■ **Data excerpts**:
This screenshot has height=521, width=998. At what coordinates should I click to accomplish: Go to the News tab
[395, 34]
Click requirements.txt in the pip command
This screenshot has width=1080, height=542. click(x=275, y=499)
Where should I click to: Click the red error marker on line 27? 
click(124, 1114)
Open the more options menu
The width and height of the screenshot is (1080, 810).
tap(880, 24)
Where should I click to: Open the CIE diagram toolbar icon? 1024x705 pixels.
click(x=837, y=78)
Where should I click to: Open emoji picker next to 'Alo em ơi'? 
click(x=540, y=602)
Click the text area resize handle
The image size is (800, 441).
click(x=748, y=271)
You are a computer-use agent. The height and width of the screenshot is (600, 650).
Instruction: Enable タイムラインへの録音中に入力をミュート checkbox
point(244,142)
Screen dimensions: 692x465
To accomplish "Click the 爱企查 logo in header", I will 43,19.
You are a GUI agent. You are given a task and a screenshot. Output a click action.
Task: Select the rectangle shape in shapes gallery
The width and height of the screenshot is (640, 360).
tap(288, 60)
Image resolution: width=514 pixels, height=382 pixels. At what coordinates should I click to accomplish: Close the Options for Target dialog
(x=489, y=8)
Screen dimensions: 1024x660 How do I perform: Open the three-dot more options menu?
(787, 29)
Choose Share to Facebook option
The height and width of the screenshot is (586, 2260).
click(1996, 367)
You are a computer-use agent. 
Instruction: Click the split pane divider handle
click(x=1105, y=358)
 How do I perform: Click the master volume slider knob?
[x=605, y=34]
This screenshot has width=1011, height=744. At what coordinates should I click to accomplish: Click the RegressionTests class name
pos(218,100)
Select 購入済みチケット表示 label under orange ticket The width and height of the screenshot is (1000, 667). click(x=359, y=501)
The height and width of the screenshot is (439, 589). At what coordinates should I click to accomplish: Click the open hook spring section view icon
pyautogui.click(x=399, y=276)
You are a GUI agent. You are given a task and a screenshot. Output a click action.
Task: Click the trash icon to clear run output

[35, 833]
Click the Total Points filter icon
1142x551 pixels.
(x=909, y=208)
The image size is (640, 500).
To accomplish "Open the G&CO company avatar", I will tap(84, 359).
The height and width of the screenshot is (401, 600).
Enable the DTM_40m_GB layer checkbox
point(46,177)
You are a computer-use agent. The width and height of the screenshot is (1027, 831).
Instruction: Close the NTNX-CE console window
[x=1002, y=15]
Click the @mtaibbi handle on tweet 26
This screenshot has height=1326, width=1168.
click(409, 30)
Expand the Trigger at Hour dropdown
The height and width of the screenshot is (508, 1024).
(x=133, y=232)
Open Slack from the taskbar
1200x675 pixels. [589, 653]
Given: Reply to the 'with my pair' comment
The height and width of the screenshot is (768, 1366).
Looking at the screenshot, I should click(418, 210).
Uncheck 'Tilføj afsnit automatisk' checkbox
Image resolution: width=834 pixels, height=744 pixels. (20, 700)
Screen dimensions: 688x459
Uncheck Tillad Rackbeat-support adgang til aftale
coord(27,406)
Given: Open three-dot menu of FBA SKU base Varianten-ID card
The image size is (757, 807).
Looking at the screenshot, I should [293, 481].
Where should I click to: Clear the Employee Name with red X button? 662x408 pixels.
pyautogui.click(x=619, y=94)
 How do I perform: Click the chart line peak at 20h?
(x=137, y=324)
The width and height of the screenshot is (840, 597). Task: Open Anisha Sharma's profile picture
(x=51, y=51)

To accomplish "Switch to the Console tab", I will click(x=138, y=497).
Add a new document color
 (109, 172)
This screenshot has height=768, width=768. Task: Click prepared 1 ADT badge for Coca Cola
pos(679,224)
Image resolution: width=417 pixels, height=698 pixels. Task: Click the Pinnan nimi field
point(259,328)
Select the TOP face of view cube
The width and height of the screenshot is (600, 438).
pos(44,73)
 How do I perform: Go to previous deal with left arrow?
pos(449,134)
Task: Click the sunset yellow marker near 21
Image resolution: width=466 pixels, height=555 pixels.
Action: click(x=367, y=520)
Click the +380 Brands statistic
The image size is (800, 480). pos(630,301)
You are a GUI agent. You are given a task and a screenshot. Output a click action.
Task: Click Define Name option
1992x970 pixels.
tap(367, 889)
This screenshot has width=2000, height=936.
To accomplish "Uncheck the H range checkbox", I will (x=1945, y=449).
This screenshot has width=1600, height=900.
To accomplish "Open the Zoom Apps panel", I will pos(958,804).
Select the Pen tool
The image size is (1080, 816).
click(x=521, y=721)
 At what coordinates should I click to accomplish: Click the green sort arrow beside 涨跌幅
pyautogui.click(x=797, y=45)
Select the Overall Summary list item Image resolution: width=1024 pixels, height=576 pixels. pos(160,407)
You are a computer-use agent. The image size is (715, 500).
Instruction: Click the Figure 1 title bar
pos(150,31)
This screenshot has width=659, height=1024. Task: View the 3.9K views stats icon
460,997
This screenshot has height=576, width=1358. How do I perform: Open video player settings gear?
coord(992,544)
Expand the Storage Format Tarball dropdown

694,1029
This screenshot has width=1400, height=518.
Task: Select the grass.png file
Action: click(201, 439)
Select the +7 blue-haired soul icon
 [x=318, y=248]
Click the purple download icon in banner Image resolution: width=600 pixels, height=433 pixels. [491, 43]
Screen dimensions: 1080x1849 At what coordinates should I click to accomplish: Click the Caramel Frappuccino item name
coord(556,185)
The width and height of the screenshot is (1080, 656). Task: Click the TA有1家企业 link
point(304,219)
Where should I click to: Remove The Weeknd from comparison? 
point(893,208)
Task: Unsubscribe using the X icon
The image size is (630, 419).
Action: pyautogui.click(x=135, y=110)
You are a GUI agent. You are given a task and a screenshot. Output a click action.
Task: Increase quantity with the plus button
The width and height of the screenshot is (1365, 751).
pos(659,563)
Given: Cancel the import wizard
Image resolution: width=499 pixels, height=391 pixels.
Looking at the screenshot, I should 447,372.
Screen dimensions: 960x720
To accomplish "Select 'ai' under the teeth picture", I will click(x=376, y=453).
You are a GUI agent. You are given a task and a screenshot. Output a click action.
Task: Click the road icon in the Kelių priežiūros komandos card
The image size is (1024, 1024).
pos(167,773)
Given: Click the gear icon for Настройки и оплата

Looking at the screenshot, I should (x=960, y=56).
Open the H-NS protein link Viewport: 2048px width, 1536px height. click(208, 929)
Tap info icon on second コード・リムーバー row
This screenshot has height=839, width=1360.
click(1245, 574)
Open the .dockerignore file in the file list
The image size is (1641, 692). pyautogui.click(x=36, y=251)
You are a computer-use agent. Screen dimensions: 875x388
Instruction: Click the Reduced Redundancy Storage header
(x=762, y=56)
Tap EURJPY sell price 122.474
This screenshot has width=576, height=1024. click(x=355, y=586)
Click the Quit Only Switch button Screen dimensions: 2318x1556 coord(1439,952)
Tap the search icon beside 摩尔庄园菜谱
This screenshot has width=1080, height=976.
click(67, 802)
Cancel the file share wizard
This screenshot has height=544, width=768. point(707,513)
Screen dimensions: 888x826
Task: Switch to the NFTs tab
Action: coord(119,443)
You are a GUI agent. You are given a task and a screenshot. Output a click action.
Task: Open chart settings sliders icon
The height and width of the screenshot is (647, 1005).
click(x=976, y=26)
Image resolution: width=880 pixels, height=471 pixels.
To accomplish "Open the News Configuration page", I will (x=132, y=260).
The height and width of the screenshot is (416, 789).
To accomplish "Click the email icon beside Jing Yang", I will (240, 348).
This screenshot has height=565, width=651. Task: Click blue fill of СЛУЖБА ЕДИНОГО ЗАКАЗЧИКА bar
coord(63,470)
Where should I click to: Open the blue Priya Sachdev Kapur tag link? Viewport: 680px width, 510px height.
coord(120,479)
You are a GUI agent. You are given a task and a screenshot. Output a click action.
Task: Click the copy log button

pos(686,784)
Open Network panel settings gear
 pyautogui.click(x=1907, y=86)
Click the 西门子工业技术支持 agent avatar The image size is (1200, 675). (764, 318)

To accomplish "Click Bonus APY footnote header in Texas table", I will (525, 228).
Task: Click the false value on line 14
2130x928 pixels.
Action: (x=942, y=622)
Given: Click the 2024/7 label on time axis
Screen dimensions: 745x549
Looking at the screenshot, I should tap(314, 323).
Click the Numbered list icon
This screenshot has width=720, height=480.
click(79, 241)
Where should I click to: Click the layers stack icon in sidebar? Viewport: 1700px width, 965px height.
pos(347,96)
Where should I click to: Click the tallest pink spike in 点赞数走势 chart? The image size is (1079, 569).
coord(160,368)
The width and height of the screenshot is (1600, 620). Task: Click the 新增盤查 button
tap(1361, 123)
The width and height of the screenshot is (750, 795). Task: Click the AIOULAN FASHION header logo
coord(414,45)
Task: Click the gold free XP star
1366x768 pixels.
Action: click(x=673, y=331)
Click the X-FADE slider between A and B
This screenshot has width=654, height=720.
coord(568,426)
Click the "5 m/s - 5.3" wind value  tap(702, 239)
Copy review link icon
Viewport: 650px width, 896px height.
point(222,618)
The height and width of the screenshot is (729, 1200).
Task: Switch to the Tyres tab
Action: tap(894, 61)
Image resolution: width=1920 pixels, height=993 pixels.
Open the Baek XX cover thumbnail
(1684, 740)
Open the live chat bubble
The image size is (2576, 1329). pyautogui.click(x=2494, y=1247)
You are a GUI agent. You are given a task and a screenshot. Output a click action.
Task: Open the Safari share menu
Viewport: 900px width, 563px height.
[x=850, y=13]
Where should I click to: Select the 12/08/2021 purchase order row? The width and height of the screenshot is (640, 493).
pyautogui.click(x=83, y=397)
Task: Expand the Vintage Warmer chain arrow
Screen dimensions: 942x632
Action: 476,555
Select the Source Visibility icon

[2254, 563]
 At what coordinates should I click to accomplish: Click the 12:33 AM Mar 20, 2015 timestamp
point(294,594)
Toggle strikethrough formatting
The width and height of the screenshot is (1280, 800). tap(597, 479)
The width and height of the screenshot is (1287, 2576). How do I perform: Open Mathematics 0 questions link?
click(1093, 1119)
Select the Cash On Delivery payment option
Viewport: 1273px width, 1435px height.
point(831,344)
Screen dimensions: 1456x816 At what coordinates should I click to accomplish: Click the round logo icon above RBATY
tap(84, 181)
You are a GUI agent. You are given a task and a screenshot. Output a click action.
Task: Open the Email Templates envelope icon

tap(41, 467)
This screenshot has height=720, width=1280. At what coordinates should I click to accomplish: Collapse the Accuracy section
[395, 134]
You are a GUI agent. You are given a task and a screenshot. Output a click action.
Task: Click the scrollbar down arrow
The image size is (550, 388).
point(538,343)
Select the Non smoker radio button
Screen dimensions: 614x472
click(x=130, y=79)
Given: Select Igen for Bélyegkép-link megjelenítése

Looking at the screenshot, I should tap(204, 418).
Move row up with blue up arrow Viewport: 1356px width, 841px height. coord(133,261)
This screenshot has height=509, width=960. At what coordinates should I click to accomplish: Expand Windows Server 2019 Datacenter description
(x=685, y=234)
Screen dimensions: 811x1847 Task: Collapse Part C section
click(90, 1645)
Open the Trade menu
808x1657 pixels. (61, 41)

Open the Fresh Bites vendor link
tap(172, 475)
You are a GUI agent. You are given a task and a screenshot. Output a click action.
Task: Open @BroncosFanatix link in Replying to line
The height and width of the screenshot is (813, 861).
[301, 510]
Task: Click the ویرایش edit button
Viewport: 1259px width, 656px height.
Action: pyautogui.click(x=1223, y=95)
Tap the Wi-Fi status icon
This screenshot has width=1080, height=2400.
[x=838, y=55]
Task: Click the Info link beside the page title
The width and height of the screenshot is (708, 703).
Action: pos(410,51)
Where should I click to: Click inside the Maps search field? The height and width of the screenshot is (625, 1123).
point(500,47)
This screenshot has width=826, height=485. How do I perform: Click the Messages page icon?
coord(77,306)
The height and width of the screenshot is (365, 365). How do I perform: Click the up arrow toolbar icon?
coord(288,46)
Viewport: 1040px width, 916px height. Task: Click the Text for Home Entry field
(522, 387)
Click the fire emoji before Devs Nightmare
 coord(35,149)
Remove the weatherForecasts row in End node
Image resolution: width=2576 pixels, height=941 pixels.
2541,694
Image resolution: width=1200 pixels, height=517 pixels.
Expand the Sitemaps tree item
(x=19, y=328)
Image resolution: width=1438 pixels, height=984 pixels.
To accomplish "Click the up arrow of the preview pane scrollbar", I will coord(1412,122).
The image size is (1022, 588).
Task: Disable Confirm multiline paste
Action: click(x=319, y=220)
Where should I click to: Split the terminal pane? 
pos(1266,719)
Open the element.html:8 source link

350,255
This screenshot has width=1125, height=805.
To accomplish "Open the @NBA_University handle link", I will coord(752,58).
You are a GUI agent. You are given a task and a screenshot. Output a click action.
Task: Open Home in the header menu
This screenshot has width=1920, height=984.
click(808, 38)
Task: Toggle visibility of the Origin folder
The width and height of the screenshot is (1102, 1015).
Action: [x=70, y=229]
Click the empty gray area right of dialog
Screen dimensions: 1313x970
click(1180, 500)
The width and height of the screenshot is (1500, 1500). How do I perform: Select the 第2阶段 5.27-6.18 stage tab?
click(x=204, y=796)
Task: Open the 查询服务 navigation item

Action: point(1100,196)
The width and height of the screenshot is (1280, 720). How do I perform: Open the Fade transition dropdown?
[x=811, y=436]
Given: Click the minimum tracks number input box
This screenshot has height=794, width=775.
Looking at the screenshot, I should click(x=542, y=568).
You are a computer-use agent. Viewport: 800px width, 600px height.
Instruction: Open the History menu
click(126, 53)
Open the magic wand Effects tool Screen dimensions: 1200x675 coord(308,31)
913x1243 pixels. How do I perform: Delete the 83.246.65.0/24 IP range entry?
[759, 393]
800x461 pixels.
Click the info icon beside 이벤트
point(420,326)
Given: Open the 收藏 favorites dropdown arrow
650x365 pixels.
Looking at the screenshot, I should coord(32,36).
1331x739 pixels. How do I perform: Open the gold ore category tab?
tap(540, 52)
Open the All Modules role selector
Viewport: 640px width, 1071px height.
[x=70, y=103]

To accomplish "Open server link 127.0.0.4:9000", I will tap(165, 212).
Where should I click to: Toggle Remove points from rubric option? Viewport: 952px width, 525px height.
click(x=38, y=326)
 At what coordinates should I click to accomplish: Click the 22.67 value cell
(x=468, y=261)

■ **Task brief**: Track down all lines above with the string "computer" and copy them.

■ **The answer**:
You are a computer-use agent. The height and width of the screenshot is (600, 650).
You are a computer-use agent. 
You are a computer-use agent. The width and height of the screenshot is (1027, 831).
You are a computer-use agent. The image size is (715, 500).
You are a computer-use agent. Screen dimensions: 875x388
You are a computer-use agent. Viewport: 800px width, 600px height.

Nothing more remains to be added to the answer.